Selasa 24 Feb 2015 14:17 WIB

NGO: 40 percent rise in new West Bank settlement homes

In this Monday, Sept. 7, 2009 file photo, an Israeli flag is seen in front of the West Bank Jewish settlement of Maaleh Adumim on the outskirts of Jerusalem.
Foto: AP/Bernat Armangue
In this Monday, Sept. 7, 2009 file photo, an Israeli flag is seen in front of the West Bank Jewish settlement of Maaleh Adumim on the outskirts of Jerusalem.

REPUBLIKA.CO.ID, JERUSALEM -- The number of new homes under construction in Jewish settlements on the Israel-occupied West Bank rose last year by 40 percent, the Peace Now anti-settlements watchdog said Monday.

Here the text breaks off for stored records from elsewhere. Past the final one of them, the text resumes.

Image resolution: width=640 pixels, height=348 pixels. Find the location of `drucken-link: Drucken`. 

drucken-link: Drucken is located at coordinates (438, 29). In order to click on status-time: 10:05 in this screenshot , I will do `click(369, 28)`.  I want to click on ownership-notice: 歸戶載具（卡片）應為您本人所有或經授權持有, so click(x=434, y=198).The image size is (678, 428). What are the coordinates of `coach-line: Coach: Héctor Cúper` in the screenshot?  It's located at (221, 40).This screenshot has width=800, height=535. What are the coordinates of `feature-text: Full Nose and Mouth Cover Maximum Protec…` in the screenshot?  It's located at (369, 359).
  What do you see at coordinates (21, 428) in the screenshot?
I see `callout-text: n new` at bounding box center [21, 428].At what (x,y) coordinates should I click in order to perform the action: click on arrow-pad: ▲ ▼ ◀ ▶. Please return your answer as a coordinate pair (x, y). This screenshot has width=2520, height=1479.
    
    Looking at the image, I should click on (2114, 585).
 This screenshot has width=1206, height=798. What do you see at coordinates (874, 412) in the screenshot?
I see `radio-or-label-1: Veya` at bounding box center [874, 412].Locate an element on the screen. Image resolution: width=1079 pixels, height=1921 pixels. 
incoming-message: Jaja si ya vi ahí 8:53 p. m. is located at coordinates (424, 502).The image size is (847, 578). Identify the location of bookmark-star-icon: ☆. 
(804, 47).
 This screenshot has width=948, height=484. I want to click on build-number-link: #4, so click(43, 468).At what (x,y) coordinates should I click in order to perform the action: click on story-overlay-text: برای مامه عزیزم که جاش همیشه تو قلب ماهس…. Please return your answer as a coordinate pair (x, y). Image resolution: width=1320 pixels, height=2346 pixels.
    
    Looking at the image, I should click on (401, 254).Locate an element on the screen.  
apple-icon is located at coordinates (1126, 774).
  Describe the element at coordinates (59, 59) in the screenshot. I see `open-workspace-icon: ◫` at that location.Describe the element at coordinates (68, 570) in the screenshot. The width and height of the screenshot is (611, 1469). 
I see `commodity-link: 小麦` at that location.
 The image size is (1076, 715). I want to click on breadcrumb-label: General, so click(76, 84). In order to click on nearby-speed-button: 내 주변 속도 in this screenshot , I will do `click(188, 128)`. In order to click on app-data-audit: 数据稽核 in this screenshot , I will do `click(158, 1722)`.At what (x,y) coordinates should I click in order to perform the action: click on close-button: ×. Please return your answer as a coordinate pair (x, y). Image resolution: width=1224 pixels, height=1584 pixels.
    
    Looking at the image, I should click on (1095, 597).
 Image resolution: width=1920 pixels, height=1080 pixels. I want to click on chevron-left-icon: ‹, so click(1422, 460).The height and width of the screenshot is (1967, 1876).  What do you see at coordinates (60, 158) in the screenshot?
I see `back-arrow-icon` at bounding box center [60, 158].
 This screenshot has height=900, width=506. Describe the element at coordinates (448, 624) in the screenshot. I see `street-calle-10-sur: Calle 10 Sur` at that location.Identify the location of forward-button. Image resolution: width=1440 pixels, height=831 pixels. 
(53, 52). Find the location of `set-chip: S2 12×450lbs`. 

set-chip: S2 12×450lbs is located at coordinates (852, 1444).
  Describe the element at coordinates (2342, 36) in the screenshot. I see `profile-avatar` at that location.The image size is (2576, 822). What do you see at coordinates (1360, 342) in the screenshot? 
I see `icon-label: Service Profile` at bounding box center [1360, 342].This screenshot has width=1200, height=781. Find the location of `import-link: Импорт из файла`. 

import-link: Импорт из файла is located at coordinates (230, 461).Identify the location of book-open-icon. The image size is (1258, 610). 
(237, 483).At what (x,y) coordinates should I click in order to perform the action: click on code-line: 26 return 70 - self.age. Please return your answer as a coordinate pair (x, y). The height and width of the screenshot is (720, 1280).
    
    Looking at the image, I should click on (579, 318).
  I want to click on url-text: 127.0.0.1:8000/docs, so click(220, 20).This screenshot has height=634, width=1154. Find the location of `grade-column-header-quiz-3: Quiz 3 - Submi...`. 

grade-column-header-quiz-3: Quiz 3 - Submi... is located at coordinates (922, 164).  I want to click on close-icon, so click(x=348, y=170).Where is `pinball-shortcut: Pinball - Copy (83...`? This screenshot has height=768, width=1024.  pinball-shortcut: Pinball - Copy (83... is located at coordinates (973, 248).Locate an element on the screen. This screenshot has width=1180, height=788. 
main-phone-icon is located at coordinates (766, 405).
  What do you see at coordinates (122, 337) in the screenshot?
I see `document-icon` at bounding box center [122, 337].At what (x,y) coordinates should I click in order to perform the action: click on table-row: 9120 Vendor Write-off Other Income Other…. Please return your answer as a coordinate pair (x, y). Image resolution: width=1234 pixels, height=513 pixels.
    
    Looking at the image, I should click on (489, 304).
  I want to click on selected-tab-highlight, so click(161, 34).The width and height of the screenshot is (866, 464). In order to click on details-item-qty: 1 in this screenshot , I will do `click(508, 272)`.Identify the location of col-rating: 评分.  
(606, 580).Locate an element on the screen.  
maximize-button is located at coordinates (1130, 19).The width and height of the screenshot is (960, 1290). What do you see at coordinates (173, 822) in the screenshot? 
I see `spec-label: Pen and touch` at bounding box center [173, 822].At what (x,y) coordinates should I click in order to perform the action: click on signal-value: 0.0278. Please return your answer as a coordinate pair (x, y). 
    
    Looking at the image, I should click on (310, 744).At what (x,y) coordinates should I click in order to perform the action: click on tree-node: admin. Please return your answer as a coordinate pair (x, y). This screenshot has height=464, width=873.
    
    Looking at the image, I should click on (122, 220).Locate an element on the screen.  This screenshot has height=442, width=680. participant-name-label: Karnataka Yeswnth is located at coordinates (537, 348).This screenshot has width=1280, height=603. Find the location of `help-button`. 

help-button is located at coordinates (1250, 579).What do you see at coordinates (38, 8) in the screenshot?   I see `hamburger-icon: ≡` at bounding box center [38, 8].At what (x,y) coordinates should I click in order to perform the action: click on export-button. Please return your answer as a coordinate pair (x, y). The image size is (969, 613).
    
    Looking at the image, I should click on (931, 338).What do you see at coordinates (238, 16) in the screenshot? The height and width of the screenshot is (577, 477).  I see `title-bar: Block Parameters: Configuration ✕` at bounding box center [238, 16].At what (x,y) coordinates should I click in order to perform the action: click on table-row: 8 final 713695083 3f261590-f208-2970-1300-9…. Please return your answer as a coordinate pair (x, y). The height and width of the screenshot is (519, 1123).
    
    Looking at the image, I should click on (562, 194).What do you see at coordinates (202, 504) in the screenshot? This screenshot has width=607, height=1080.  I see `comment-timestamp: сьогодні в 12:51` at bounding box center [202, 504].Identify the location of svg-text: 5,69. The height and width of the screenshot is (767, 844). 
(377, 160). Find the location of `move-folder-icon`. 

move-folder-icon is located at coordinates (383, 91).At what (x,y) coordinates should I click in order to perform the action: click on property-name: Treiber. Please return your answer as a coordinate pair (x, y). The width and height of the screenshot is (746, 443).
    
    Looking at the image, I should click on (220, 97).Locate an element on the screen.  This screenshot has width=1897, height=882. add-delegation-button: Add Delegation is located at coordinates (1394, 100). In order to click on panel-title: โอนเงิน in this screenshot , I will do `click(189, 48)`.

The Israeli group said the construction of 3,100 "residential units" began last year in West Bank settlements, while 4,485 tenders for construction there and in east Jerusalem settlement districts were launched in 2014 -- "a record high for at least a decade".

Of the 3,100 units, 287 were in so-called wildcat settlements without official authorisation from Israeli authorities, Peace Now said.

The international community draws no distinction between "legal" and "illegal" settlements, considering all to be illegitimate on occupied Palestinian territory.

Peace Now said the monthly average for new homes in settlements was 460 during Prime Minister Benjamin Netanyahu's third government which took office on March 18, 2013.

It said that over the same period 66 construction projects were launched to build 10,113 homes in 41 settlements.

"All these figures prove that Benjamin Netanyahu is doing everything to increase faits accomplis on the ground and make a two-state solution impossible," Peace Now's Hagit Ofran said.

"We hope Israeli voters will take this essential fact into account" when they go back to the polls on March 17, she said.

Last month, Israel also announced plans to build 450 new settler homes in the West Bank, drawing the ire of Washington which denounced this as "illegitimate and counterproductive" to achieving peace with the Palestinians.

The announcement, coming just weeks before early elections, further strained relations between the United States -- the broker of now frozen peace talks -- and its main Middle Eastern ally.

The Palestinians denounced the plan for the 450 new homes as a "war crime".

Peace Now said the homes were to be built in four existing settlements across the West Bank.

Israel occupied the West Bank and east Jerusalem in the 1967 Middle East war.

Building settlements there is illegal under international law and is opposed by the international community as an obstacle to an eventual peace deal with the Palestinians.